Room: AAPM ePoster Library
Purpose: Locoregional recurrences occur in 15-50% of head and neck cancer (HNC) patients who receive primary radiation therapy, and salvage surgery is not always feasible. Highly conformal stereotactic body radiation therapy (SBRT) has shown promising outcomes for unresectable localized recurrent HNC (rHNC), but the maximum deliverable tumor dose is limited by toxicity to the surrounding, previously irradiated tissues. It is well known that incorporating highly non-coplanar beam angles can improve dose conformality, and recently available commercial software has made automated non-coplanar VMAT (anVMAT) planning and delivery clinically feasible. This study explores the ability of this new planning technique to escalate the tumor dose in rHNC SBRT plans while minimizing toxicity to adjacent organs-at-risk (OARs).

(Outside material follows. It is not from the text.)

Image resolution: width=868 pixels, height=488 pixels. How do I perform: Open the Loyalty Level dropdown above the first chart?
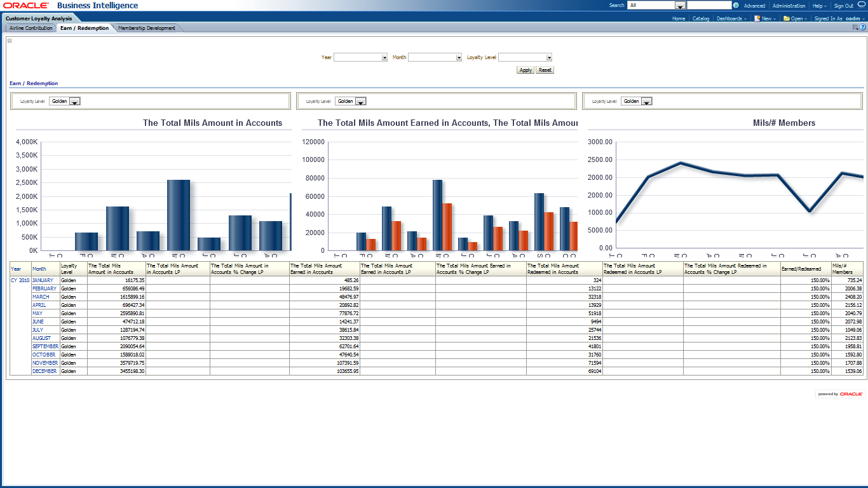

Methods: Ten rHNC patients from our clinic were selected who were re-irradiated with SBRT to 40 Gy in 5 fractions with mostly partial coplanar arcs. New plans were created using the anVMAT technique to escalate the target dose to 55 Gy while achieving similar or lower OAR doses. Maximum dose constraints were placed on the larynx (=20 Gy), spinal cord (=8 Gy), mandible (=20 Gy), brainstem (=8 Gy), and skin (=36 Gy), while also matching the clinical dose to any other OARs.
Results: anVMAT, using 4 partial non-coplanar arcs for each plan, achieved significant average increases in mean GTV and PTV doses of 14 Gy (34%) and 13 Gy (32%), respectively. Clinically equivalent OAR doses were also achieved, and any OAR doses exceeding constraints were matched or reduced in the anVMAT plans, with 8/10 anVMAT plans meeting the 8 Gy spinal cord constraint compared to 5/10 clinical plans.
Conclusion: Automated non-coplanar VMAT planning enables significant dose escalation for HNC SBRT plans while achieving similar OAR doses, potentially improving the local control and overall survival rates for rHNC patients while limiting the risk of treatment-related toxicity.
Funding Support, Disclosures, and Conflict of Interest: This work is supported in part by Varian Medical Systems through our prospective clinical study (NCT03892720).